_Records_:
▽

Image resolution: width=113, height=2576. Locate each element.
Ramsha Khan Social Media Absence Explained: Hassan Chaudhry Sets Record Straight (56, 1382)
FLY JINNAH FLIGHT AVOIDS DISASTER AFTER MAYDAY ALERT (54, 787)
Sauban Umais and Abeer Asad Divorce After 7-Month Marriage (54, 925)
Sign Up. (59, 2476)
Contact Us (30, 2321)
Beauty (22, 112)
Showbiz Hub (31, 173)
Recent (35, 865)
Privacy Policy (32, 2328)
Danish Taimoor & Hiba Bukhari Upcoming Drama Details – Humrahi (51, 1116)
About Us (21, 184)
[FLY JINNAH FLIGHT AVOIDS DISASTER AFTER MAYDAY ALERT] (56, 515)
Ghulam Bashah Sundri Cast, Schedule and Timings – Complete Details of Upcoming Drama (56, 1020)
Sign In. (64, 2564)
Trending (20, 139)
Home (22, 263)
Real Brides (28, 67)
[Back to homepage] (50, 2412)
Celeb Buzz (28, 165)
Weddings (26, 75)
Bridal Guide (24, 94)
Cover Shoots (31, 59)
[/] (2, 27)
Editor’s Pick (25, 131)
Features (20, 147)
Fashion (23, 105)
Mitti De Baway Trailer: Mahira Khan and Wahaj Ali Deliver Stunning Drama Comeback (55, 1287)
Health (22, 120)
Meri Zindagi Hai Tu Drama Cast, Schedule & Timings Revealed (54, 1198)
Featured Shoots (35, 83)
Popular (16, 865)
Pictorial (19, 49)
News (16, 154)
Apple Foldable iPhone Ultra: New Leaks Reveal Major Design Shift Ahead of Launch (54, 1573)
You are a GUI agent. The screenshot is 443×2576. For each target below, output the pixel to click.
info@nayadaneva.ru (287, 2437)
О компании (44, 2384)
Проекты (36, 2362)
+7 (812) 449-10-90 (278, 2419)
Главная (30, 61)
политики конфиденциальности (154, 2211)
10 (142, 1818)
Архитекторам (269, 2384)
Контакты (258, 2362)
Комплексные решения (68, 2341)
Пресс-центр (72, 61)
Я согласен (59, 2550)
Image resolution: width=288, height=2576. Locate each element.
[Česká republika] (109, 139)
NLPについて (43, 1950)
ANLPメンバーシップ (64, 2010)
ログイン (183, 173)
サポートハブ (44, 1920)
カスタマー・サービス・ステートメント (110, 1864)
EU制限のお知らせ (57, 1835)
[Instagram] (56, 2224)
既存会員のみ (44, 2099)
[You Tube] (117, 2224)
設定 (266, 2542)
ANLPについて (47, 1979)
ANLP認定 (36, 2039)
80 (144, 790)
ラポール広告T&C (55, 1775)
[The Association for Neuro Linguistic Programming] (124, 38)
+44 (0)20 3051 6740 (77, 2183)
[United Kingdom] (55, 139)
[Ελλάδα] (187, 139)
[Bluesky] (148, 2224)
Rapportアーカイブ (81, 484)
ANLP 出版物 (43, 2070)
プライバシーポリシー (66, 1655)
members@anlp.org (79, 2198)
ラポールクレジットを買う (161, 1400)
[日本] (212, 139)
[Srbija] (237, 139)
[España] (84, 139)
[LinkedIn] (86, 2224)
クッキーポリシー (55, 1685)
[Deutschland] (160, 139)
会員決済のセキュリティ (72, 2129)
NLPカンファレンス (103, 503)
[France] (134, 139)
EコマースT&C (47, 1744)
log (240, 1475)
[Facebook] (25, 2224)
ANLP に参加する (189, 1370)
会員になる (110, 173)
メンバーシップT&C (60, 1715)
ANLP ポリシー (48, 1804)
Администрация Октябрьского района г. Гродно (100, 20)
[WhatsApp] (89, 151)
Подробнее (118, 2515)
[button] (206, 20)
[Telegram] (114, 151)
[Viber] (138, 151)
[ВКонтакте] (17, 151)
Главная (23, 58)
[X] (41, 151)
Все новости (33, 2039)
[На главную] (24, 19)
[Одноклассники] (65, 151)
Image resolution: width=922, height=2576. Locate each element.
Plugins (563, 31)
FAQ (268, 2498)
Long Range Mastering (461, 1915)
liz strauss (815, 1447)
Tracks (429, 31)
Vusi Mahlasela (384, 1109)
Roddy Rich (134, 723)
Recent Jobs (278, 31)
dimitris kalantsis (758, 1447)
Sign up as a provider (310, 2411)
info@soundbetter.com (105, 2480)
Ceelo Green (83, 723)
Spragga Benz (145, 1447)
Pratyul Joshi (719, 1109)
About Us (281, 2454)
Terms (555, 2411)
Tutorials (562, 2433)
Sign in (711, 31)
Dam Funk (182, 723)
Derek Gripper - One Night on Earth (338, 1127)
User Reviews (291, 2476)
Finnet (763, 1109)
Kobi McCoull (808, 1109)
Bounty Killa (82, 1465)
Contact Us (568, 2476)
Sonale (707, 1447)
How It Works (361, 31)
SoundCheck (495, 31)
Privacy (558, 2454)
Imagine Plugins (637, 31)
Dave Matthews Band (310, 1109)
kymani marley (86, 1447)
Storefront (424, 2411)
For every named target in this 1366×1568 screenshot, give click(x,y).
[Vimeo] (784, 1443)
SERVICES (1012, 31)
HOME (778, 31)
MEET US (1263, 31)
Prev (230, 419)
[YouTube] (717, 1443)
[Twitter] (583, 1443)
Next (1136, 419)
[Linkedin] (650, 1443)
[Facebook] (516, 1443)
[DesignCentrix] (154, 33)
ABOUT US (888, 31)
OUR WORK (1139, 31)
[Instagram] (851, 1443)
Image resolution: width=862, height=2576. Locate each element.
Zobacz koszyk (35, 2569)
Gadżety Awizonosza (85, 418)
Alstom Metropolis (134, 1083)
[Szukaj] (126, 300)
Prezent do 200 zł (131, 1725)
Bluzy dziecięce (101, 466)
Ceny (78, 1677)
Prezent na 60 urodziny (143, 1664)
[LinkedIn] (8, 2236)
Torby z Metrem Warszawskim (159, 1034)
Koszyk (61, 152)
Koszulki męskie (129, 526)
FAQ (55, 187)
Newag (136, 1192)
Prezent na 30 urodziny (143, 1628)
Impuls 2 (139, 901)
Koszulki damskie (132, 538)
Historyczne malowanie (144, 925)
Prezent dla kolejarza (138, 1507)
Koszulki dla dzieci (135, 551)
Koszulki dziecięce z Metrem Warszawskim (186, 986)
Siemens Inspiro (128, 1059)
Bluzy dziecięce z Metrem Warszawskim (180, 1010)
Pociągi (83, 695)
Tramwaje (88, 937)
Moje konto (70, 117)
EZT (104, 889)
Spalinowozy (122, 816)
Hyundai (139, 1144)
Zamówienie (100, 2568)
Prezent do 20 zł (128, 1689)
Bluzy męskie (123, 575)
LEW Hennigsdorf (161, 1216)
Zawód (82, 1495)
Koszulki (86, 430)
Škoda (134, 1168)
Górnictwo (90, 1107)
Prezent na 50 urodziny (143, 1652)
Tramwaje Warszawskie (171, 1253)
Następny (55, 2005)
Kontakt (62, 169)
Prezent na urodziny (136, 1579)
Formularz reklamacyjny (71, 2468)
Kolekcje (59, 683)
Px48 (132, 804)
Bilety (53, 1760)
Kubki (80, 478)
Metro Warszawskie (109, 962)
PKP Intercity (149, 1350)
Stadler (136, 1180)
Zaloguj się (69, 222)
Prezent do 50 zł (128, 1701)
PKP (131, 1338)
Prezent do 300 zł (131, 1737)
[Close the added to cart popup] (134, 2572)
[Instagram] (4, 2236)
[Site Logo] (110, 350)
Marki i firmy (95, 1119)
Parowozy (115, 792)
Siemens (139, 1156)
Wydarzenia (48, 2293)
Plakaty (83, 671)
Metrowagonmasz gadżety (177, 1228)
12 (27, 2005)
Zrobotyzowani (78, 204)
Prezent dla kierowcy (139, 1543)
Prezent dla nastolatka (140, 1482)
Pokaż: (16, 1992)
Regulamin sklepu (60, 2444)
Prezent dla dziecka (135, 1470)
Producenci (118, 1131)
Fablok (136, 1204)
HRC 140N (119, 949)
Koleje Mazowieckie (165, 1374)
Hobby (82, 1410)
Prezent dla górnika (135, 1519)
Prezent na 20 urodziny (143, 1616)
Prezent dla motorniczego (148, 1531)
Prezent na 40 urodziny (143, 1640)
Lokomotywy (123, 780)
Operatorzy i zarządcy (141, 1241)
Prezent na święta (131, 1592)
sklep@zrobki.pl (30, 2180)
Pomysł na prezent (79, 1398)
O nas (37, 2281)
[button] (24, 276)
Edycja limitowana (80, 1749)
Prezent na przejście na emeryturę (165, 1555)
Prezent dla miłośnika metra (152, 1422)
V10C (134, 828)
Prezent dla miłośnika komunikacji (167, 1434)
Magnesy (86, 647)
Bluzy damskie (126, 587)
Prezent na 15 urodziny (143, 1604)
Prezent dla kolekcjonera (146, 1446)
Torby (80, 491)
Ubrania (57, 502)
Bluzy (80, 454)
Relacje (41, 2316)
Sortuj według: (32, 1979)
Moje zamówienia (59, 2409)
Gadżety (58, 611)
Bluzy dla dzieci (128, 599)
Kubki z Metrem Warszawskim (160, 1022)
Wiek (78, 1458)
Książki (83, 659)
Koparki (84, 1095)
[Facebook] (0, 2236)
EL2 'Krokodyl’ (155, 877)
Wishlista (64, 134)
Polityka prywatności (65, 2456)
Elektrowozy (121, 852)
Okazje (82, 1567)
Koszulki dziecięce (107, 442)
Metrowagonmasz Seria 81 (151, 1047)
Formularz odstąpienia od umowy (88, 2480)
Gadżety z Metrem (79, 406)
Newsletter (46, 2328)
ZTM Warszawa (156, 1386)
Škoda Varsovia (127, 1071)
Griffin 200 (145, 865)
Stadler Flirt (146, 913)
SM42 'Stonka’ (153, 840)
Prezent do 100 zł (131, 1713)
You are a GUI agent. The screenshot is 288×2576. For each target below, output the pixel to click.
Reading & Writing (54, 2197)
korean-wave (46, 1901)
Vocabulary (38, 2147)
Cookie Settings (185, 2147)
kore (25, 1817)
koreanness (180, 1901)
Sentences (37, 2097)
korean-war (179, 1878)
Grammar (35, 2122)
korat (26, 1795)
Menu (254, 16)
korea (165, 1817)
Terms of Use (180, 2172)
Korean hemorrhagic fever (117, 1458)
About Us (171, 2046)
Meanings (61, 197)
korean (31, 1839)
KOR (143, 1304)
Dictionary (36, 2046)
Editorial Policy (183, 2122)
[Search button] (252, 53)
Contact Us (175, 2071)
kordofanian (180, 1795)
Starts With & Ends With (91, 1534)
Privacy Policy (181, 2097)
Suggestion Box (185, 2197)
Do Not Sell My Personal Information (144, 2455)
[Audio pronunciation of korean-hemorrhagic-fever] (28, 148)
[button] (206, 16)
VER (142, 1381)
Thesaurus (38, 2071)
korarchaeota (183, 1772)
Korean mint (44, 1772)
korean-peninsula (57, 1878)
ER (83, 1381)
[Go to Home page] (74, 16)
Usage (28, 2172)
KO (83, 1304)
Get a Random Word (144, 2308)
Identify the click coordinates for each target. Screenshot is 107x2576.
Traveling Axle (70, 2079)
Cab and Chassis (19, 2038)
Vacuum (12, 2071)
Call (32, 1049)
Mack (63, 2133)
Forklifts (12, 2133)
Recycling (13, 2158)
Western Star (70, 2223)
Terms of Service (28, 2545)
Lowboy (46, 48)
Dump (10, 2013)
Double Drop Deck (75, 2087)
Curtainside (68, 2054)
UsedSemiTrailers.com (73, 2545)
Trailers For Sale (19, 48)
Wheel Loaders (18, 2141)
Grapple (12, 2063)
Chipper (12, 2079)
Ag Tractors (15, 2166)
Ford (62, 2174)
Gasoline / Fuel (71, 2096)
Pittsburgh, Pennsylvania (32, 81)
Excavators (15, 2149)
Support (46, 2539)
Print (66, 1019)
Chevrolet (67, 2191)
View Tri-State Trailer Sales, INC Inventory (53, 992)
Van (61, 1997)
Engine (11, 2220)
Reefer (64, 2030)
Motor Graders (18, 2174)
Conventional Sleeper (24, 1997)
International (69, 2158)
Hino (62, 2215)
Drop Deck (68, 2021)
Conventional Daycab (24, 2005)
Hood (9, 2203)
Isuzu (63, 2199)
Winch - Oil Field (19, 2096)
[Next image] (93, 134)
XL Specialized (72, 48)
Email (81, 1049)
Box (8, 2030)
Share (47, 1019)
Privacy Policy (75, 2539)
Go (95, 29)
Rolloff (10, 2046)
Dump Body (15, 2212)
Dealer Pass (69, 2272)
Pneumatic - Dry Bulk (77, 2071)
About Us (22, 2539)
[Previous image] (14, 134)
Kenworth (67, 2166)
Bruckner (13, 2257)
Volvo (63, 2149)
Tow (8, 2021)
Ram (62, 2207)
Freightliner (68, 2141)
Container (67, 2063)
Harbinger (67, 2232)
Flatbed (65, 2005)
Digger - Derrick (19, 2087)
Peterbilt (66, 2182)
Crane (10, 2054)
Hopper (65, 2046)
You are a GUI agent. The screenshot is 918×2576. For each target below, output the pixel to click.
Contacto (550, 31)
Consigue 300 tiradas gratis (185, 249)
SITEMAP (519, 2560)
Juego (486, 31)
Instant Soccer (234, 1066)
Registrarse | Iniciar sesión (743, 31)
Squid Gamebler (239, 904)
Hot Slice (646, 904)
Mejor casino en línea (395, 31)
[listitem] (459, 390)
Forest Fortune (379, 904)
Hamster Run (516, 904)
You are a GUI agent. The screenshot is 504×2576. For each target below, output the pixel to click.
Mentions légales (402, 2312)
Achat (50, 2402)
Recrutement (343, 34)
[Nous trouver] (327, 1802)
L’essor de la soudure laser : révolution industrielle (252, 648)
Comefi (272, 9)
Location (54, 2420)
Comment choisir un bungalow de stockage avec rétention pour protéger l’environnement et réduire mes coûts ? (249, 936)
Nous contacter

△

_What you will do_: From the material above, retype precisely the lines between the line holding "kymani marley (86, 1447)" and the line holding "Prezent dla kierowcy (139, 1543)", inclusive, and nothing beyond them.

_Answer below_:
kymani marley (86, 1447)
Storefront (424, 2411)
For every named target in this 1366×1568 screenshot, give click(x,y).
[Vimeo] (784, 1443)
SERVICES (1012, 31)
HOME (778, 31)
MEET US (1263, 31)
Prev (230, 419)
[YouTube] (717, 1443)
[Twitter] (583, 1443)
Next (1136, 419)
[Linkedin] (650, 1443)
[Facebook] (516, 1443)
[DesignCentrix] (154, 33)
ABOUT US (888, 31)
OUR WORK (1139, 31)
[Instagram] (851, 1443)
Image resolution: width=862, height=2576. Locate each element.
Zobacz koszyk (35, 2569)
Gadżety Awizonosza (85, 418)
Alstom Metropolis (134, 1083)
[Szukaj] (126, 300)
Prezent do 200 zł (131, 1725)
Bluzy dziecięce (101, 466)
Ceny (78, 1677)
Prezent na 60 urodziny (143, 1664)
[LinkedIn] (8, 2236)
Torby z Metrem Warszawskim (159, 1034)
Koszyk (61, 152)
Koszulki męskie (129, 526)
FAQ (55, 187)
Newag (136, 1192)
Prezent na 30 urodziny (143, 1628)
Impuls 2 (139, 901)
Koszulki damskie (132, 538)
Historyczne malowanie (144, 925)
Prezent dla kolejarza (138, 1507)
Koszulki dla dzieci (135, 551)
Koszulki dziecięce z Metrem Warszawskim (186, 986)
Siemens Inspiro (128, 1059)
Bluzy dziecięce z Metrem Warszawskim (180, 1010)
Pociągi (83, 695)
Tramwaje (88, 937)
Moje konto (70, 117)
EZT (104, 889)
Spalinowozy (122, 816)
Hyundai (139, 1144)
Zamówienie (100, 2568)
Prezent do 20 zł (128, 1689)
Bluzy męskie (123, 575)
LEW Hennigsdorf (161, 1216)
Zawód (82, 1495)
Koszulki (86, 430)
Škoda (134, 1168)
Górnictwo (90, 1107)
Prezent na 50 urodziny (143, 1652)
Tramwaje Warszawskie (171, 1253)
Następny (55, 2005)
Kontakt (62, 169)
Prezent na urodziny (136, 1579)
Formularz reklamacyjny (71, 2468)
Kolekcje (59, 683)
Px48 (132, 804)
Bilety (53, 1760)
Kubki (80, 478)
Metro Warszawskie (109, 962)
PKP Intercity (149, 1350)
Stadler (136, 1180)
Zaloguj się (69, 222)
Prezent do 50 zł (128, 1701)
PKP (131, 1338)
Prezent do 300 zł (131, 1737)
[Close the added to cart popup] (134, 2572)
[Instagram] (4, 2236)
[Site Logo] (110, 350)
Marki i firmy (95, 1119)
Parowozy (115, 792)
Siemens (139, 1156)
Wydarzenia (48, 2293)
Plakaty (83, 671)
Metrowagonmasz gadżety (177, 1228)
12 (27, 2005)
Zrobotyzowani (78, 204)
Prezent dla kierowcy (139, 1543)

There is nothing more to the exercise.